After bidding farewell to Mary Englebreit’s Home Companion, I just received a postcard telling me I can kiss my Cottage Living goodbye too. You can read about the shuttering of this relatively successful shelter mag and the struggles of the rest of them here.
According to the postcard, the rest of my subscription is going to be replaced with Southern Accents. Sigh. I’m not terribly fond of Southern Accents, which is kind of like Southern Living (which I do like) on steriods. Think Coastal Living or Traditional Home, magazines I ditched a long time ago because the homes they featured were just too fancy for real people. Too much pink satin and lime green taffeta and not a flea marketing or junking feature to be found. No, I’m a Country Home, Country Living, Southern Living kind of gal–magazines that are also struggling for ad revenue (yes, the recent issues have been a little thin). Hang on guys, you can make it through this recession. I know you can!
christygriner says
mary’s gone, too. oh, drat. : (
Monda says
How disappointing! I’m afraid for the future of magazines in the same way I worry about all these closing newspapers and tettering publishing houses. It’s not that the world has stopped reading, it’s that it’s too expensive to produce.
Save all your magazines. Your grandchildren may look at them in the same way we now look at manual typewriters and fountain pens – as quaint collectibles.
Oh my.
Cindi says
Hi, I am going through withdrawals with many of my favorite magazines going unpublished! I like the same ones that you do! Country Home and Country Gardens are still going, I hope…..Cindi
mundane jane says
The company I last worked for was also owned by Oxmoor House (an imprint of Time), publishers of many of the titles you mention. I have to say, the last two years felt a lot like walking a very narrow, very crowded plank.

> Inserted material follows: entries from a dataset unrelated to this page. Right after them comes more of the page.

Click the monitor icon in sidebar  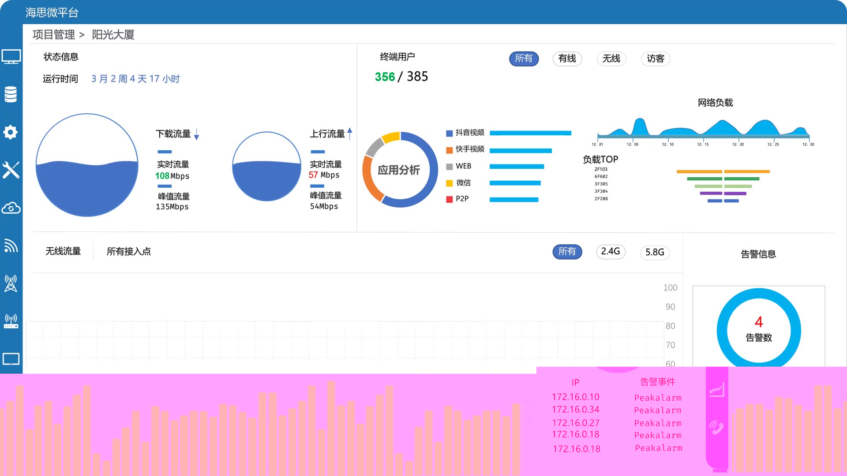(11, 56)
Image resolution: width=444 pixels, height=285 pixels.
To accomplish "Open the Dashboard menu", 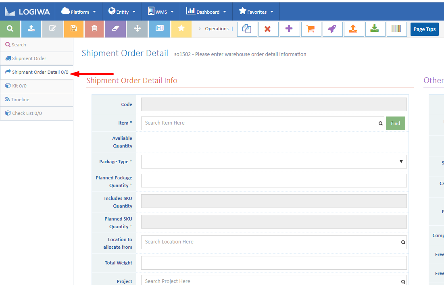I will (206, 11).
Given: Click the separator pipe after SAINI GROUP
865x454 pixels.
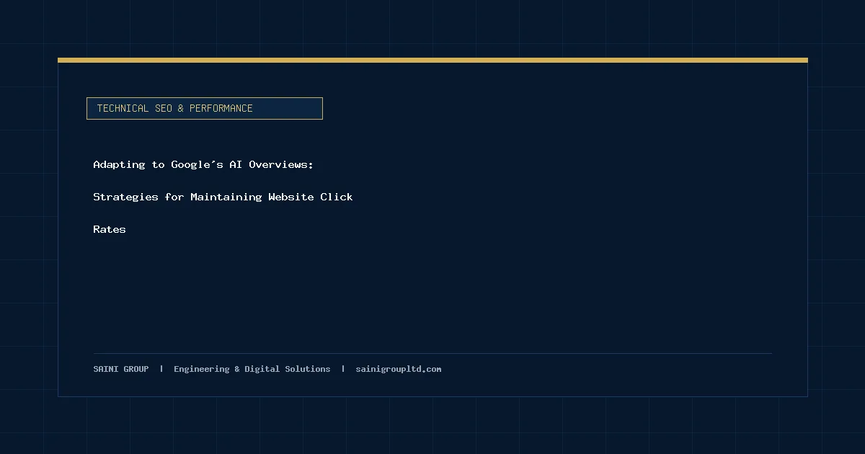Looking at the screenshot, I should (161, 369).
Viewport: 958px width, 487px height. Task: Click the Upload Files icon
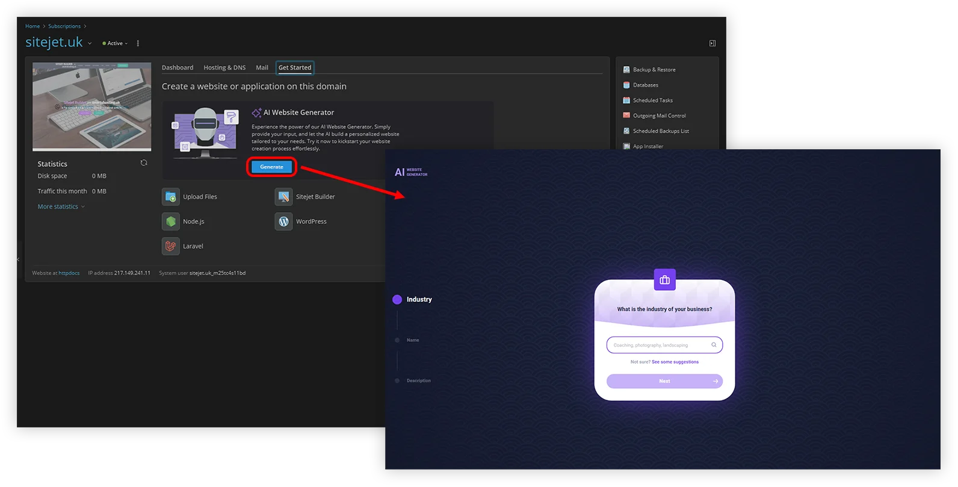pos(171,197)
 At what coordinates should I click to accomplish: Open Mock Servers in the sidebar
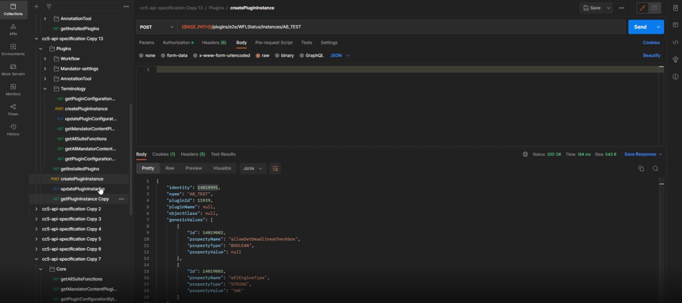pyautogui.click(x=13, y=70)
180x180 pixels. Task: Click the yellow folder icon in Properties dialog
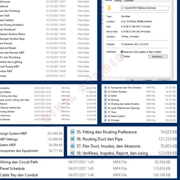click(x=109, y=8)
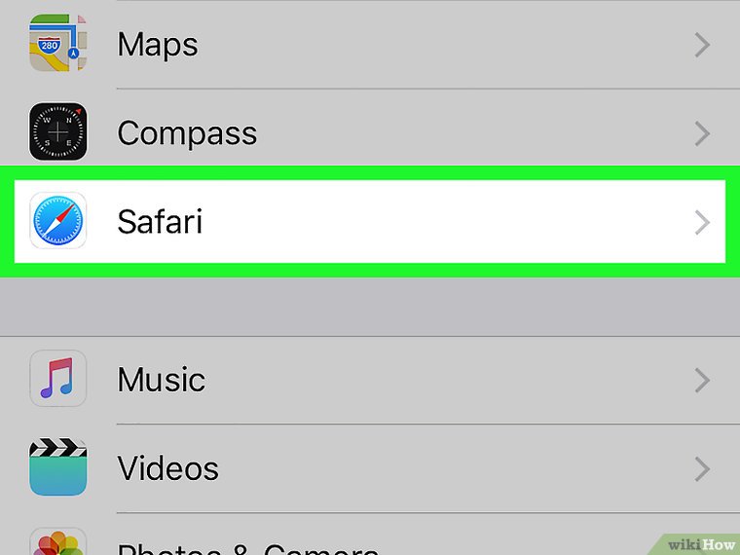Screen dimensions: 740x555
Task: Open the Maps settings label
Action: (x=157, y=45)
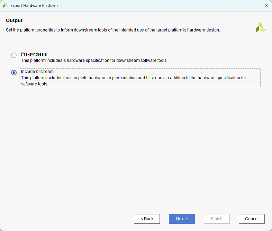
Task: Select the Include bitstream radio button
Action: (x=14, y=73)
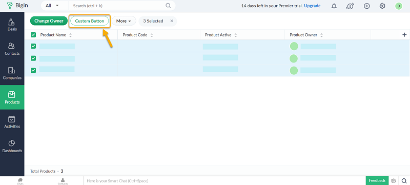The height and width of the screenshot is (185, 410).
Task: Go to the Deals module
Action: pyautogui.click(x=12, y=25)
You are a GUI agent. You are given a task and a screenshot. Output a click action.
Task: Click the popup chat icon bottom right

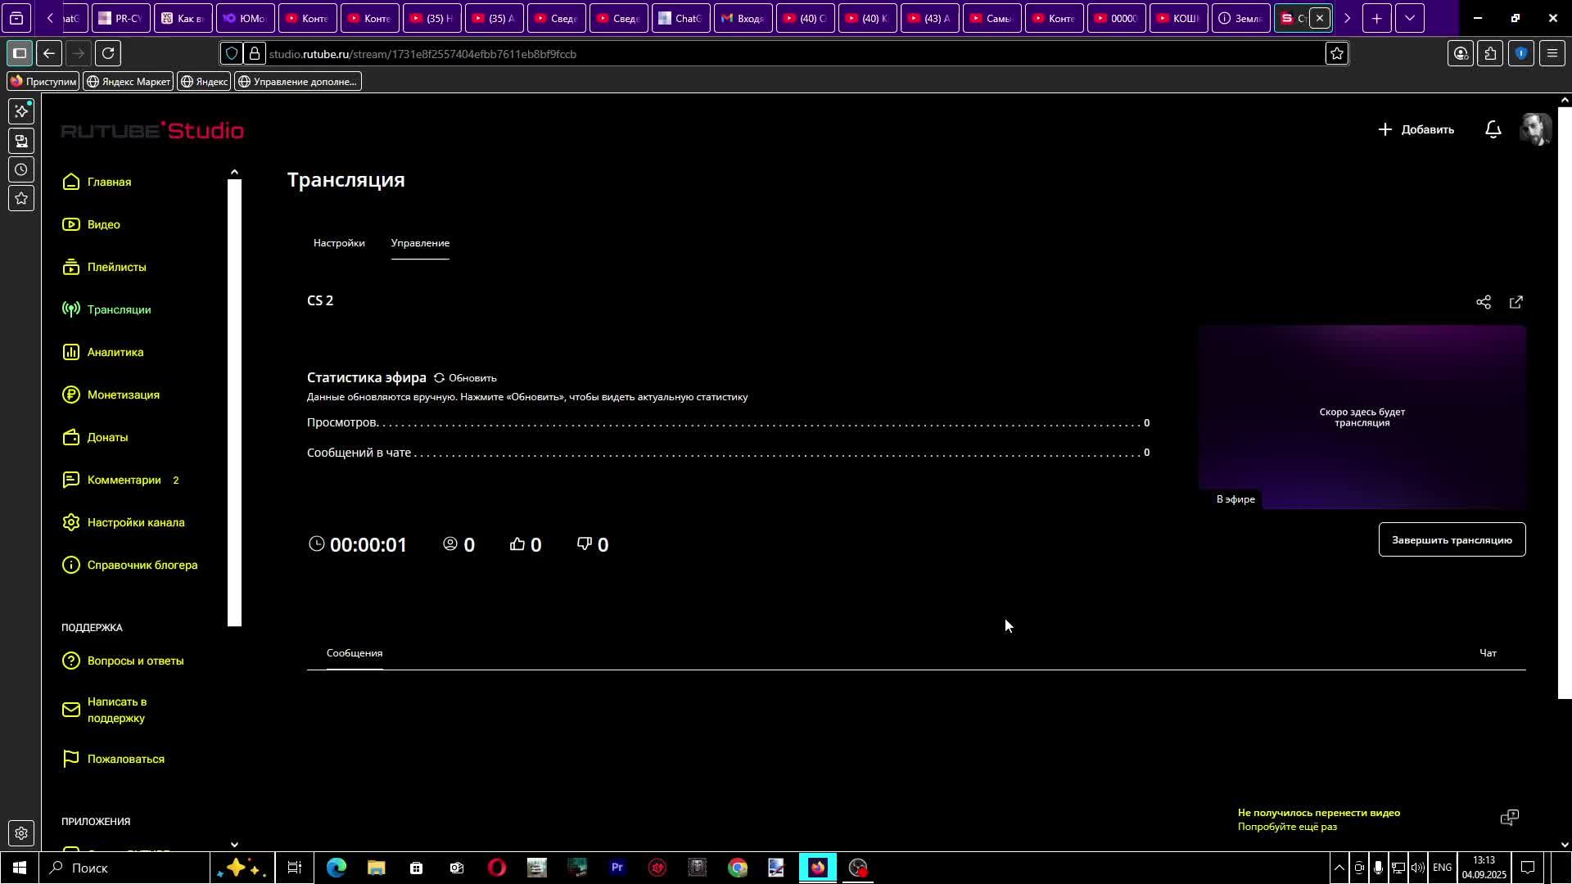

The problem however, wasn’t that our titles were expensive to produce (they were, and they always had been), but rather our inability as an industry to get in front of the market as that market became more and more driven by the Internet.
Publishing suffers many of the same ills as the music industry–among them, monogamous marriage to an outdated delivery system. It’s a complicated situation that hasn’t been helped by the current economic situation.

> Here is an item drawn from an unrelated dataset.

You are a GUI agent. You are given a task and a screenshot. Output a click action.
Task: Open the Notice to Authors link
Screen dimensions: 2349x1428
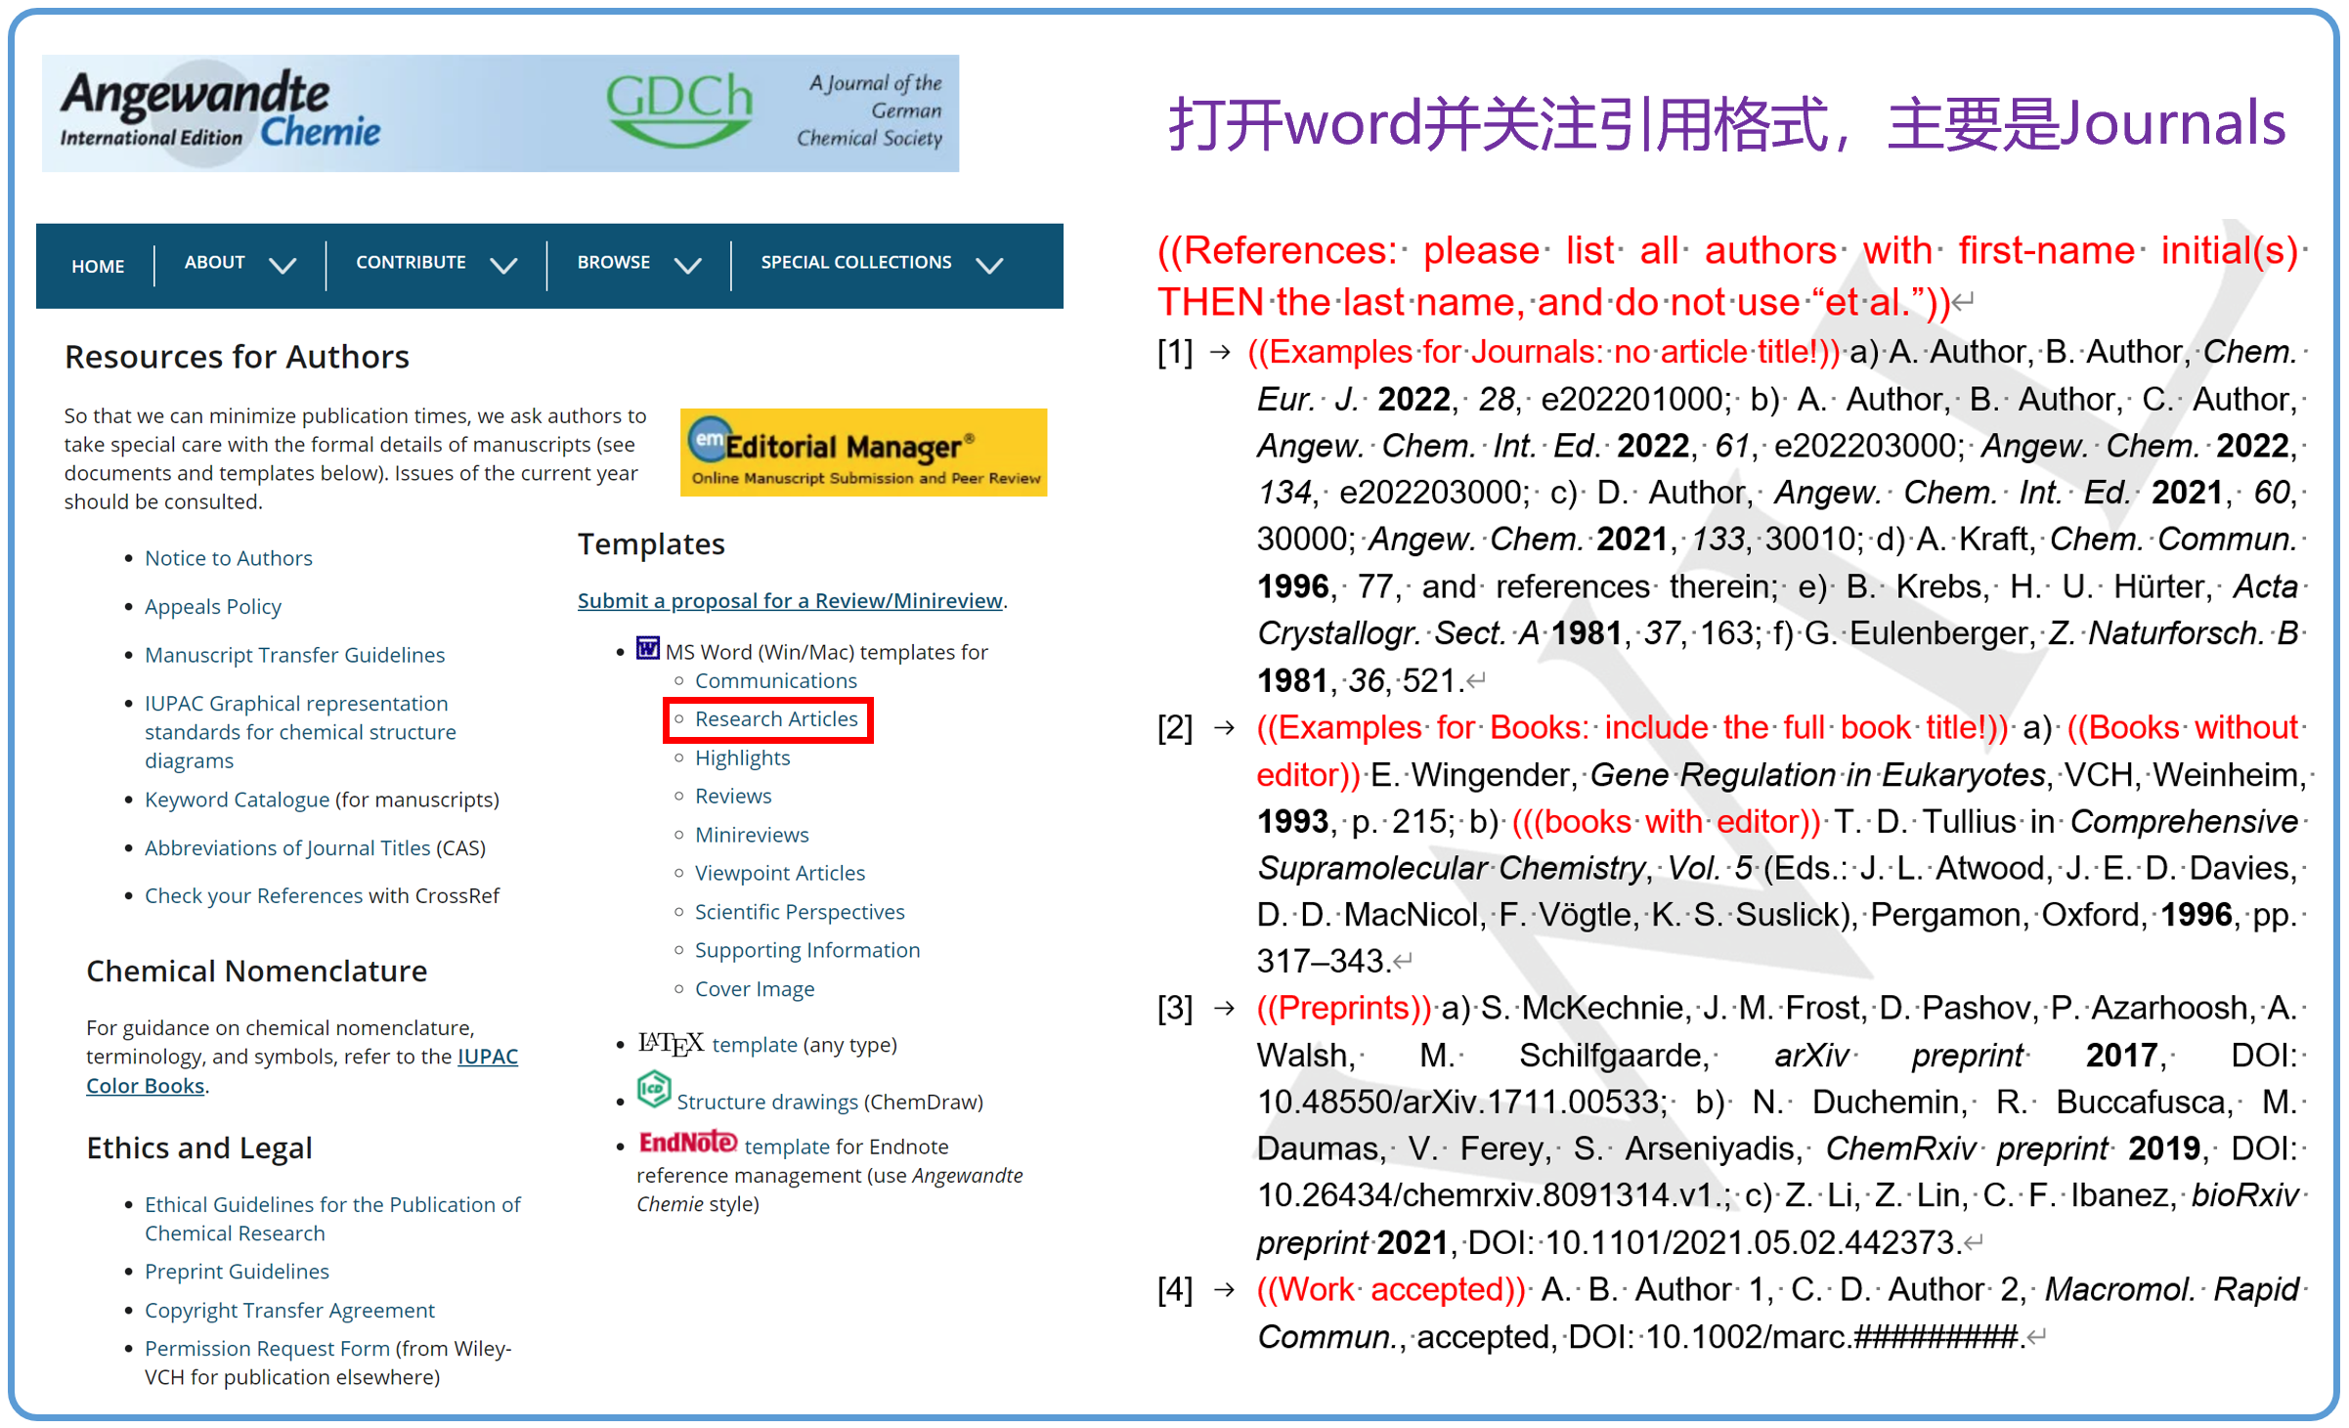tap(228, 558)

I don’t think magazines will entirely disappear, though, any more than I think Internet and electronic publishing will replace real, hold-in-your-hands, paper books. More than that, I do not know. If I did, I might still have a job there.
nora says
I was so upset that I could not find my most favorite magazine, was not on the shelves. then I-was going to try to subsripe to it, no way…
I hope we get through this recession quickly. our prayers to us all. Nora
nora says
I can’t stand it that I won’t be getting a magazine off the rack . I pray we get through this soon!